Salir del clóset en El Dorado 70 con Scott Weiland - Grupo Milenio

2022-09-17 05:48:49 By : Ms. Jamie Chan

Joaquín López-Dóriga

Gibrán Ramírez Reyes

Héctor Aguilar Camín

Entre 1992 y 1993, Torreón era tan árido, estaba tan lejos de Dios y de los Estados Unidos, que Monterrey parecía estar a la misma distancia que el entonces Distrito Federal, Chiapas o La Patagonia. Una ciudad con olor a adobe revolucionario y cera para barba a lo Venustiano Carranza. Rodeados de conjuntos de casas con techos de dos aguas, ejidos y norias en medio de la nada.

El rock no existía. Las únicas camisetas que llegaban a algunos locales del centro, ende la calle Morelos o la Acuña, donde estaba el Local Metal, eran las de Caifanes, Café Tacuba o del inmamable Jim Morrison.

No miento al asegurar que los estampados más alternativos eran aquellos que ponían a Soundgarden al frente, pues Kurt Cobain aún no se decidía a jalar del gatillo.

Por eso, cuando en la fayuca de la Vicente Guerrero encontré una camisa de poliéster, con el típico corte de empleado de una gasolinera y el logo de la marca de aditivos y lubricantes para automóviles, Scientifically Treated Petroleum, bordado a la altura del pecho izquierdo, la compré de inmediato: STP.

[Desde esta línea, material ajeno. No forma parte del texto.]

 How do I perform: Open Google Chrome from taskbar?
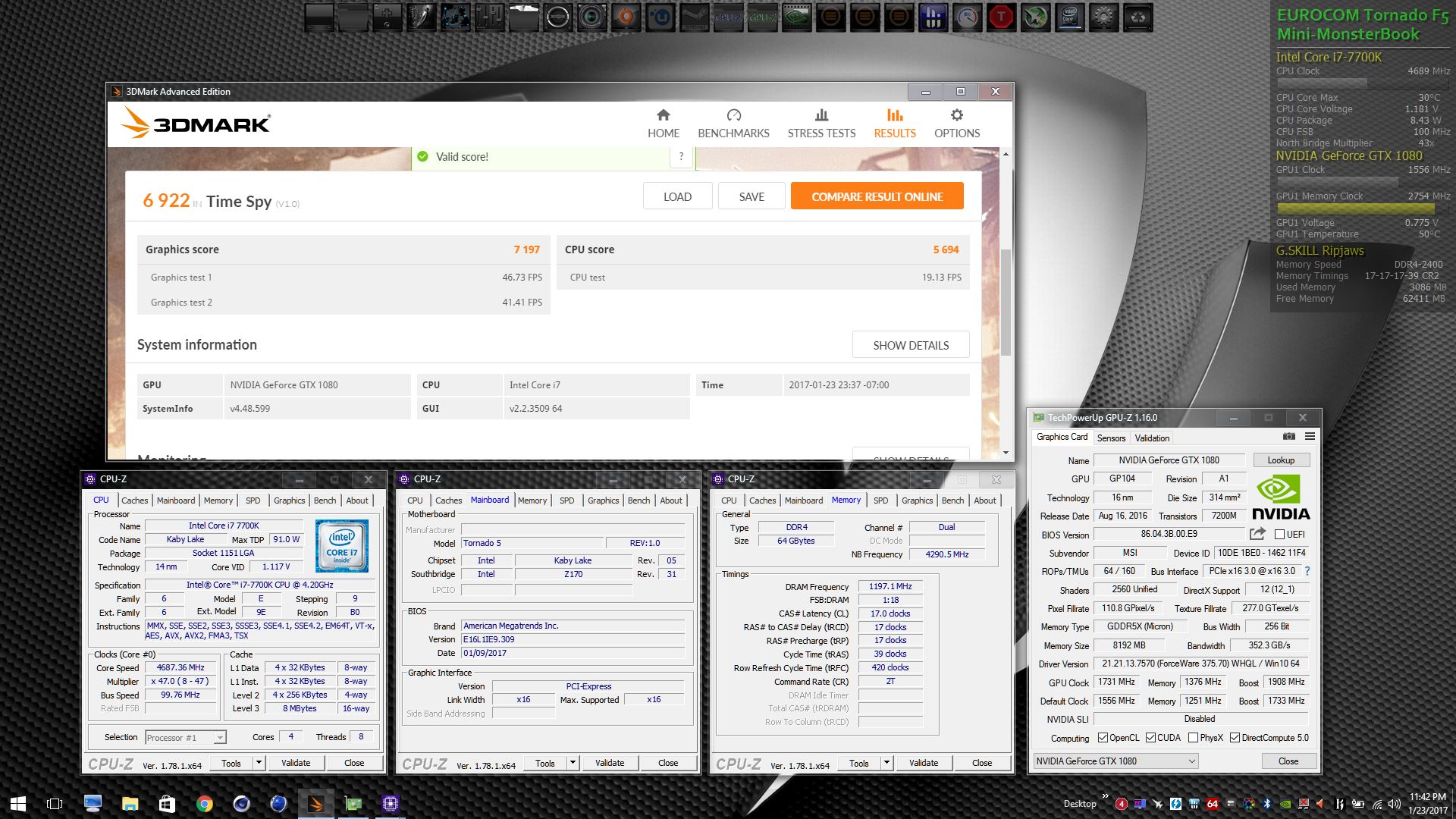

La biografía más o menos oficial dice que en principio, las iniciales correspondían al nombre de Shirley Temple's Pussy. Cuando lo pensaron mejor, se arrebataron en aclarar que se trataba de una denominación para Stereo Temple Pirates. En lo personal, creo que la cagaron, pues cualquiera de esas dos ocurrencias tenía más fibra y perversión que Stone Temple Pilots. Lo que es un hecho, es que fue una masturbación deliberada que las siglas tuvieran una asociación subliminal a las icónicas letras en tipografía de la Motor Oil Company. Supongo que toda esa imaginería de guitarras afinadas en la furia alcoholizada de Seattle y talleres mecánicos, con hombres sudorosos, en overoles embadurnados de grasa negra de tanto cambiar el aceite fungieron en mí como estímulo a un prototipo de homosexualidad por ese entonces atrapada en mi uretra y en el inevitable clóset ranchero.

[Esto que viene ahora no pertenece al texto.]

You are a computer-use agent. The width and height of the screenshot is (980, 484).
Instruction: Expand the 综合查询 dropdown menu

Descubrí la banda de Scott Wailand casi al mismo tiempo que entré al Cinema Dorado 70 en una de esas sofocantes noches sin expectativas laguneras. Era un cine tradicional en forma que se encontraba en el centro, casi en la esquina del bulevar Revolución y la Treviño, atrás de un pequeño edificio de dos plantas con esa arquitectura brusca, inconfundiblemente priista que albergaba las oficinas de alguna confederación campesina.

Decía mi abuelo que, durante sus años de gloria, el Dorado 70 programaba cine de arte pesado e intelectual. Pero en los noventa, sobrevivía con base en porno heterosexual. En la marquesina aún conservaban ese letrero de cuadros azules y rojos cuya ilusión óptica de profundidad en zig-zag daba la impresión de los clásicos tickets de cine en escala gigante. Pagué mi boleto con la misma flemática curiosidad con la que entraba a los Soriana a robarme casetes de Nirvana y de Lisa Stanfield.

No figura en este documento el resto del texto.